▶ **Supplied records**
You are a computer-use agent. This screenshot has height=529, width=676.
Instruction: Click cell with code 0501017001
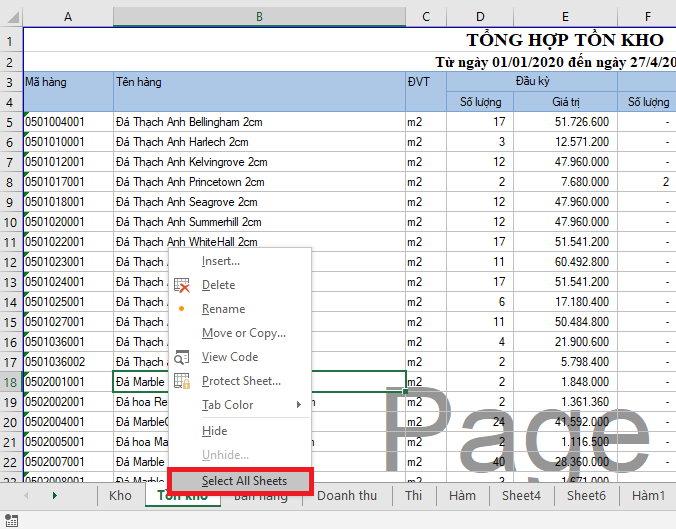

---

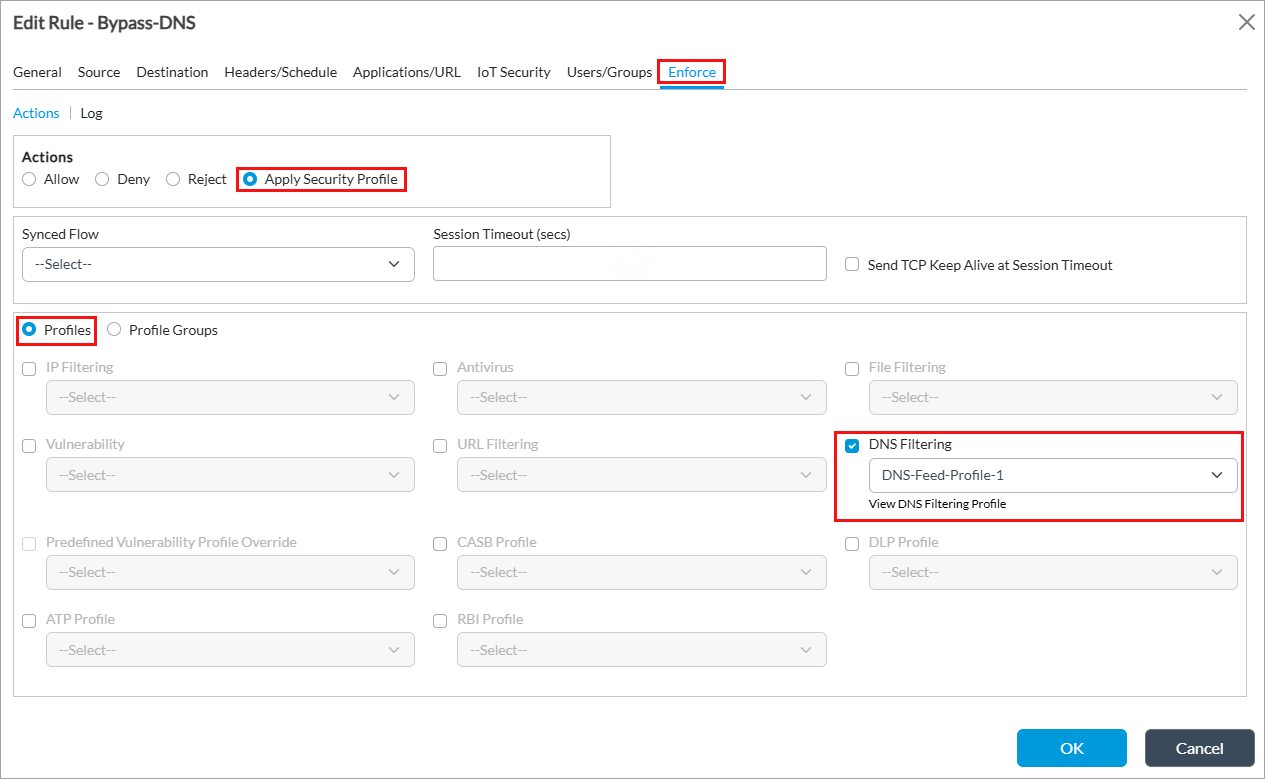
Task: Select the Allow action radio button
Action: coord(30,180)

* * *

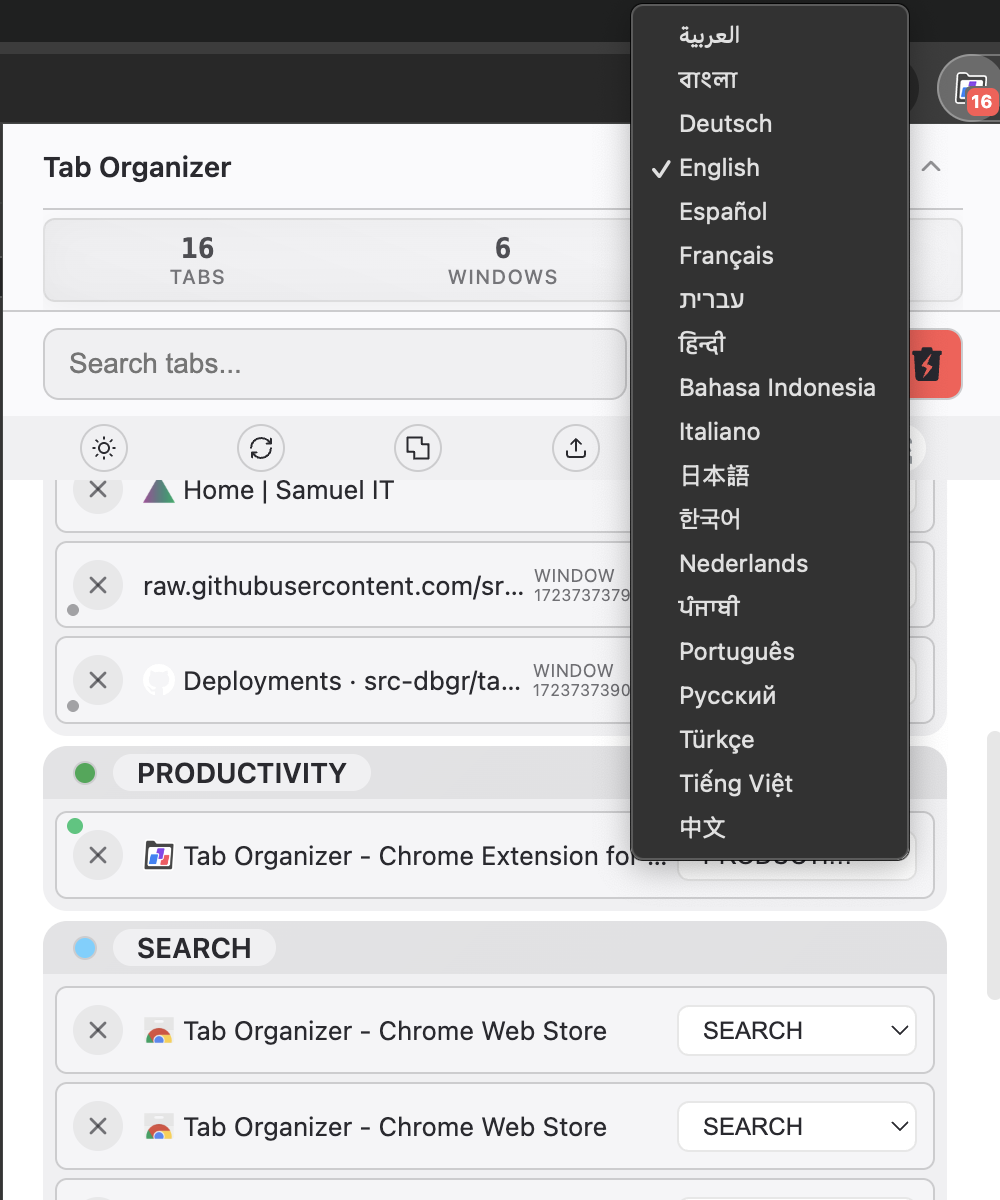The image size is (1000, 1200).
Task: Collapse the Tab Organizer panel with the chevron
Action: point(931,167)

▶ **Task statement**
Within the material above, transcribe exactly the lines that run from the line holding "You are a computer-use" through the line holding "Instruction: Click cell with code 0501017001".

▶ **Written answer**
You are a computer-use agent. This screenshot has height=529, width=676.
Instruction: Click cell with code 0501017001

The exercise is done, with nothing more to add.